Depuis une vingtaine d’années, le législateur a pour objectif (plus ou moins avoué), de réduire le nombre de saisines des Conseils de Prud’hommes, principalement dans un but de sécurisation de l’employeur dans ses ruptures de contrats de travail.
Guillaume Roland

Avec un résultat assez spectaculaire, puisqu’entre 2018 et 2021, le nombre de saisines de Conseils de Prud’hommes impliquant au moins une demande liée à la rupture du contrat de travail a chuté de 105 858 à 88 691 (source : Ministère de la Justice).

Les moyens juridiques mis en œuvre sont divers : on songe notamment à la création en 2008 de la rupture conventionnelle, dont la remise en cause judiciaire n’est possible que dans des cas très limités, ou à la complexification de la procédure de saisine du Conseil de Prud’hommes issue de la loi Travail de 2016, ou encore à la création en 2017 des barèmes « Macron », qui limitent l’indemnisation des licenciements sans cause réelle et sérieuse.

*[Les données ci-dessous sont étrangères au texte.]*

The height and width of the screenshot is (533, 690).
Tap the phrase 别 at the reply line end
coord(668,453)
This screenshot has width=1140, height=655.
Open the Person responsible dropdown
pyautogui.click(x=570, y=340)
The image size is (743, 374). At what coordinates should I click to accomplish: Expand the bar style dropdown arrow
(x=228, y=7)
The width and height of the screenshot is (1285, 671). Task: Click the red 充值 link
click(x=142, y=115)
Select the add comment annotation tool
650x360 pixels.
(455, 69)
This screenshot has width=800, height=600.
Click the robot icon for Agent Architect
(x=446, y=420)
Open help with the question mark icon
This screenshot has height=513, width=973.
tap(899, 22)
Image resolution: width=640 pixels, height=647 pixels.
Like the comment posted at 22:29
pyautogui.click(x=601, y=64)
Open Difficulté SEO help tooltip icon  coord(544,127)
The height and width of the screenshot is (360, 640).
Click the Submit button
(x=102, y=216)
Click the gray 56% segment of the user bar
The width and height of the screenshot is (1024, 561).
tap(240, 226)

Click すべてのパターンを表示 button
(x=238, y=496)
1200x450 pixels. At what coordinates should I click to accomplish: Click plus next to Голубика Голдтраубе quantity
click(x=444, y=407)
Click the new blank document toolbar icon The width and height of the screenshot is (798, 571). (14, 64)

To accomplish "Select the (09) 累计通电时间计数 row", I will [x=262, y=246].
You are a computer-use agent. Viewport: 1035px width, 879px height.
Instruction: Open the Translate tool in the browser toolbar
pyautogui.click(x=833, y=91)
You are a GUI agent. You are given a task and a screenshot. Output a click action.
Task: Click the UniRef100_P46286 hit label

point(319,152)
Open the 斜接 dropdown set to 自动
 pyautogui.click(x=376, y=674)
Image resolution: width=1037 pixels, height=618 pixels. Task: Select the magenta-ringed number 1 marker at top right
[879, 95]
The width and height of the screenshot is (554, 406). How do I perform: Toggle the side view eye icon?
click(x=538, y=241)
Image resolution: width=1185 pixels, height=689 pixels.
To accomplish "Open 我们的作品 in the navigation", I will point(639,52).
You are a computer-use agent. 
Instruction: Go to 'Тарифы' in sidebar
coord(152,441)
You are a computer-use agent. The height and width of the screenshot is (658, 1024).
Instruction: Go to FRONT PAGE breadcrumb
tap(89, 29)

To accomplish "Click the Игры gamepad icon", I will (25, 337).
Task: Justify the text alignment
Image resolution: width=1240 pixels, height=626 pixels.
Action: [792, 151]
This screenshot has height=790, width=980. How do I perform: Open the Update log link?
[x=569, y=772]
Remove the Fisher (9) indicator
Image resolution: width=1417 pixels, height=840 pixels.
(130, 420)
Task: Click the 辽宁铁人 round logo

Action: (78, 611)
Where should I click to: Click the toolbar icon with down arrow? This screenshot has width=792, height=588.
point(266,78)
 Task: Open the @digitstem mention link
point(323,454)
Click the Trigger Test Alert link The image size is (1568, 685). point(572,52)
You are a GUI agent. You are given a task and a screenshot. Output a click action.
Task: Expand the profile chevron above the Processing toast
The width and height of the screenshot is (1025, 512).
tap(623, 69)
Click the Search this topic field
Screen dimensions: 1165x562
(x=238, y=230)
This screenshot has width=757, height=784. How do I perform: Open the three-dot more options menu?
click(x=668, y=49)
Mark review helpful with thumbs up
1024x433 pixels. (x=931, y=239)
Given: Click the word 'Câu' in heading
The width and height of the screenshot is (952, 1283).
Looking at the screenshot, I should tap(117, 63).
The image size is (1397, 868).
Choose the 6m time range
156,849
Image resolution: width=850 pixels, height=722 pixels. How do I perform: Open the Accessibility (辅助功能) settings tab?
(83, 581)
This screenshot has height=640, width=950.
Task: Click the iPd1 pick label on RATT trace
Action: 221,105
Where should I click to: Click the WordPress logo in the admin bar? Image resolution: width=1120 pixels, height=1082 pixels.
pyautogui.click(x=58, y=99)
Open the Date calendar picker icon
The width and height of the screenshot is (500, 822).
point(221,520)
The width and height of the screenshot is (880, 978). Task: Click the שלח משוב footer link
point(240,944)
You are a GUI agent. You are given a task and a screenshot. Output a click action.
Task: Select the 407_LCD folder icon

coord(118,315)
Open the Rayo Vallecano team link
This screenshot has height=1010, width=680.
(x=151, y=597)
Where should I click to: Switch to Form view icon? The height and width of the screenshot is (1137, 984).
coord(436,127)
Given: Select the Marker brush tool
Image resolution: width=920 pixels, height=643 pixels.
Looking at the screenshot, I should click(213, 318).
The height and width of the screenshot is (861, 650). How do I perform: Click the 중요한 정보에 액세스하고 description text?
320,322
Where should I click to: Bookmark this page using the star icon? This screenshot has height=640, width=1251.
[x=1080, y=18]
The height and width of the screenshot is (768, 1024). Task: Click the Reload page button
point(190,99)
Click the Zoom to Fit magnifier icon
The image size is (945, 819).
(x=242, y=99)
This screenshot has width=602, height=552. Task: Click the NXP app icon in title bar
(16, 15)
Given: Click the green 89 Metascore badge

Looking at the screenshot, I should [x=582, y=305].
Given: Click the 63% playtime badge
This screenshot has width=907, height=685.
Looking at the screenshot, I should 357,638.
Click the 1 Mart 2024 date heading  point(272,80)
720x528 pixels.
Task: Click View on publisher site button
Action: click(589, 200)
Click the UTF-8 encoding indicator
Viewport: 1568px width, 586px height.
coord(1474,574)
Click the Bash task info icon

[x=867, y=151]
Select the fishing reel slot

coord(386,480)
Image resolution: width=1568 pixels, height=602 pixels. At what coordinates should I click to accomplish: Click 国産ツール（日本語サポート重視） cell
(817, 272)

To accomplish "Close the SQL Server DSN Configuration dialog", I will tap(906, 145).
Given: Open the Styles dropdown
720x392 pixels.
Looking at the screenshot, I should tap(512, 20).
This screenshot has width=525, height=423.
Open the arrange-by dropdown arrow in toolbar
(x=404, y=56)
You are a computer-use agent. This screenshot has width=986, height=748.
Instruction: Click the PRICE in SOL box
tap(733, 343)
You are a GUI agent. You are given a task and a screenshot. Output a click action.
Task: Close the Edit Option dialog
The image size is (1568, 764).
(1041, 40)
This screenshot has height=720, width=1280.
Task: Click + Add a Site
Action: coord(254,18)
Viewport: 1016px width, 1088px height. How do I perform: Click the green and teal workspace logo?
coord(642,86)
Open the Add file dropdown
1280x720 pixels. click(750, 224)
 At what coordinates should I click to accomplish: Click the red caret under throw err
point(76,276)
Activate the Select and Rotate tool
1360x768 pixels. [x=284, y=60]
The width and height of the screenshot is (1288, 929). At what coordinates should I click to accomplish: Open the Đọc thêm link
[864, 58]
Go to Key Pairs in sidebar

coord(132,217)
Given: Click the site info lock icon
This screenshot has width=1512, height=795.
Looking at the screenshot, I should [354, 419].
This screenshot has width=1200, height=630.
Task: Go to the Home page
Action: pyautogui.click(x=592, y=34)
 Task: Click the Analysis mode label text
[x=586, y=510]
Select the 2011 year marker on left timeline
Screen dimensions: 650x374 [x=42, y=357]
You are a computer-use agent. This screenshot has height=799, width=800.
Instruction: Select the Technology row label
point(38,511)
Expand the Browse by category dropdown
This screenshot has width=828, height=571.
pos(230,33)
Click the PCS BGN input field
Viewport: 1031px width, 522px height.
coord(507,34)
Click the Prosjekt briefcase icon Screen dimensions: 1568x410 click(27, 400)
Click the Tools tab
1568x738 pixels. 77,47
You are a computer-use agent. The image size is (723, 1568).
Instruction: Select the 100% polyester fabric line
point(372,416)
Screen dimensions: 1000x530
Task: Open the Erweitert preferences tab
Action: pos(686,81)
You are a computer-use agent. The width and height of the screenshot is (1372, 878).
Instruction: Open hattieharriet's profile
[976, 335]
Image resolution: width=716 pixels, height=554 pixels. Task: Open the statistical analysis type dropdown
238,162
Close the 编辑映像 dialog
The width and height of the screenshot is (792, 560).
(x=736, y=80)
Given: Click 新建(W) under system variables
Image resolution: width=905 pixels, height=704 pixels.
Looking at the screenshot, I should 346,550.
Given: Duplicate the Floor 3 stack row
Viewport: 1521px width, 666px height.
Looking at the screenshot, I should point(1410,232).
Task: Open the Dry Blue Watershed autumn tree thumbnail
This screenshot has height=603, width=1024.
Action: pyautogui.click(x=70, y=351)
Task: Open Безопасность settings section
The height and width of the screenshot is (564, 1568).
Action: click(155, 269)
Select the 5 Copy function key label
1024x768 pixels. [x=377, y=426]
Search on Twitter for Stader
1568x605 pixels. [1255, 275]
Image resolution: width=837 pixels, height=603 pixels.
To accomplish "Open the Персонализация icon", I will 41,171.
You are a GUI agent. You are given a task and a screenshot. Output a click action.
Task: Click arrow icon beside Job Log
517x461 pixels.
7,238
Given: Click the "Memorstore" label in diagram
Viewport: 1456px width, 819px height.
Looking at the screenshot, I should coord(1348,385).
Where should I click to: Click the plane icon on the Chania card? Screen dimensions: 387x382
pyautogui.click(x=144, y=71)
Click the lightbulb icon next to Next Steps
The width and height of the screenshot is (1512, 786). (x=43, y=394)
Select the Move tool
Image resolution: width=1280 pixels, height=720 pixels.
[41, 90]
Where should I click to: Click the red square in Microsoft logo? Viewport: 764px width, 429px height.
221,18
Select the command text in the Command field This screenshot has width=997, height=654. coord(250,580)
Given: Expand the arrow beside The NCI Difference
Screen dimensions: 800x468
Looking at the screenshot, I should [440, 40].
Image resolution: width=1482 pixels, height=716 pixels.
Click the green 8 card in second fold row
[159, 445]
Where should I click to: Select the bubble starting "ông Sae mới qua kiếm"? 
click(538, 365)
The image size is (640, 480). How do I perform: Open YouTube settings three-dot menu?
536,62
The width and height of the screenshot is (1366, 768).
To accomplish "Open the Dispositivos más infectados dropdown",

Mais aussi à la réduction progressive du délai accordé au salarié pour saisir le Conseil de Prud’hommes de la contestation de son licenciement : de 30 ans, il passe à 5 ans en 2008, puis à 2 ans en 2013, et enfin à 1 an en 2017.

Le nouveau projet de réforme proposé par Bruno Le Maire semble donc en apparence s’inscrire dans ce mouvement.

Toutefois, avec le délai d’un an, le point d’équilibre semblait avoir été atteint entre les intérêts du salarié et ceux de l’employeur.

Le délai est ainsi suffisamment long pour laisser au salarié la possibilité de se remettre de son licenciement, se renseigner sur la nature et l’étendue de ses droits, évaluer les chances de succès de son action, et réunir les pièces justificatives nécessaires.
Hugo Tanguy

Mais il est également assez court pour que l’employeur ne soit pas indéfiniment maintenu dans l’expectative et la crainte d’un éventuel futur conflit.

A trop vouloir pousser le curseur, apparemment en faveur de l’employeur, on peut craindre que le gouvernement ne fasse basculer cet édifice précaire, en créant pour les entreprises des effets imprévus et indésirables.

Vers une multiplication des recours « de mauvaise qualité »

D’abord, il est probable que la réduction à deux mois du délai de réflexion laissé au salarié, loin de le dissuader de contester son licenciement, ne l’encourage au contraire à saisir systématiquement le Conseil de Prud’hommes « par précaution », de crainte de se priver de ses droits, et ce, y compris dans des cas où avec plus de temps, il aurait estimé insuffisantes ses chances de succès et renoncé à son projet.

En résulterait ainsi, de manière paradoxale, une augmentation du nombre de saisines des juridictions prud’homales, ce qui irait naturellement à l’encontre de l’objectif recherché.

Ainsi, au lieu de sécuriser juridiquement l’employeur dans sa rupture, ce dernier se retrouverait confronté à des risques financiers supplémentaires qui ne seraient finalement écartés qu’à l’issue d’une procédure longue et coûteuse, si tant est qu’ils le soient, les juridictions prud’homales étant connues pour leurs décisions parfois surprenantes.

En outre, l’hypothèse d’un désistement du salarié, qui ayant pris conseil, réaliserait l’impasse dans laquelle se trouverait son recours, est le plus souvent illusoire, les Conseils de Prud’hommes rechignant excessivement à condamner les salariés pour procédure abusive.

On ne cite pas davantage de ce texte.